Trial Moves

Particle Displacement. The most common trial move in continuous-space MC is a particle displacement. First, a small number $\Delta R$, representing a maximum displacement, is set. A trial move consists of

1. Randomly select a particle, $i$.
2. Displace x-position coordinate of particle $i$ by a random amount, $\delta x$, which is given by

   $$\delta x = \Delta R \xi_x$$ (90)

   
   
   where $\xi_x$ is a uniform random variate on the interval [-0.5:0.5].
3. Repeat for the $y$ and $z$ coordinates, if applicable.

This move guarantees detailed balance, provided that the random particle selection is uniform; for any given move, selection of all possible particles is equally likely. This means that probability of suggesting a move that displaces a particle, going from a state $n$ to a new state $m$, has the same probability of selecting the same particle while in state $m$ and giving it a displacement that will return the configuration to state $n$. (Do you think such sequential moves ever actually happen?)

For a system of simple particles, random displacements are the only necessary trial moves; thus, $\alpha_{nm}$ is always unity. For more complicated systems, there are zoos of trial moves all over the literature. We will consider some more complicated systems and trial moves later in the course; one that we consider next is rigid rotation.
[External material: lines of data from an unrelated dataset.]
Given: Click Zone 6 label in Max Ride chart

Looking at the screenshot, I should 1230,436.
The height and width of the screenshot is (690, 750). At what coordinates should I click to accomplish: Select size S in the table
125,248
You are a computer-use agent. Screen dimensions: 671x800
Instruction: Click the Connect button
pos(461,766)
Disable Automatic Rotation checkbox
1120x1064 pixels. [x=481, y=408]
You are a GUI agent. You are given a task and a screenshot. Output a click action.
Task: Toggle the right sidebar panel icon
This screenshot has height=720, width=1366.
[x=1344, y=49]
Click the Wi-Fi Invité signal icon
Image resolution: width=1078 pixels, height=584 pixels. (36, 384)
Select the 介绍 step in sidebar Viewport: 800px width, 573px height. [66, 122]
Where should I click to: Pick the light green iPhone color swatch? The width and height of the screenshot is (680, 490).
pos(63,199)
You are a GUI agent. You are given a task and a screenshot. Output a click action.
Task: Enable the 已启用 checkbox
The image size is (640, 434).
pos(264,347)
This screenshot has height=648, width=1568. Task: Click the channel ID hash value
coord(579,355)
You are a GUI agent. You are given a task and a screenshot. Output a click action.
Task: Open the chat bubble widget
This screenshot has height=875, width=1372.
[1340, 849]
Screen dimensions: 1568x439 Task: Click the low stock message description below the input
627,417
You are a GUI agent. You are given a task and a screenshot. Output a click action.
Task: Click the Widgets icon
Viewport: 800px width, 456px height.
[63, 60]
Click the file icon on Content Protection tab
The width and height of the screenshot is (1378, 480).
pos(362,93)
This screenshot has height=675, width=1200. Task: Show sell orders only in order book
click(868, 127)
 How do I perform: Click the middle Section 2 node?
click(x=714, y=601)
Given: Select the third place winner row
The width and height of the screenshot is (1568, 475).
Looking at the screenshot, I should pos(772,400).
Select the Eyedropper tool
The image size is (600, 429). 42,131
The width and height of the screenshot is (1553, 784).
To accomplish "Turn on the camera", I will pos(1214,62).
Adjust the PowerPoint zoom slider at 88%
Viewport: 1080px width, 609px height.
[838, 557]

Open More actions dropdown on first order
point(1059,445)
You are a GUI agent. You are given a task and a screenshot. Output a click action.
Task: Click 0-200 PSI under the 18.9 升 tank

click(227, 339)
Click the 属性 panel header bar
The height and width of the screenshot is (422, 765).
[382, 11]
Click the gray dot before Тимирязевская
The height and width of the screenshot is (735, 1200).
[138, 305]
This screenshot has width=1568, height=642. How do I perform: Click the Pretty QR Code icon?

The question at this point is, how does one choose an appropriate value for $\Delta R$? If $\Delta R$ is too small, the system will not explore phase space given a reasonable amount of computational effort. If it is too large, displacements will rarely result in new configurations which will be accepted in a Metropolis MC scheme. So it takes a bit of trial and error to find a good value for $\Delta R$, and the rule of thumb is to set $\Delta R$ such that the average probability of accepting a new configuration during a run is about 30%. This is termed “tuning $\Delta R$ to achieve a 30% acceptance ratio.” We will go through the exercise of determining such an appropriate value for $\Delta R$ for a simple continuous-space system; namely, 2D hard disks confined to a circle.

Rigid rotation. A second common type of trial move is used in systems of more structured molecules than just simple, single-center spheres. Consider a diatomic with a rigid bond length $r_0$. Clearly, attempting to move one of the two members of the diatomic by a random displacement is likely to result in a new bond length with may be significantly different from $r_0$. So, for a system of diatomics, a reasonable set of trial moves would include

1. Small displacement of molecule center of mass; and
2. Small rotation around molecule center of mass.

With more than one kind of move, an attempt to generate a new state must be preceded by a random selection of the trial move. We can weight each kind of move and then use a random number to decide which move to attempt. For example, let's say that we choose that 80% of all trial moves be displacements, and the balance rotations (we will see later whether or not this is a good choice). Prior to an attempted move, we select a uniform random variate, $\xi$, on the interval $[0,1]$. If $\xi < 0.8$, which it will be 80% of the time, we execute a displacement of a randomly chosen molecule; otherwise, we execute a rotation of a randomly chosen molecule.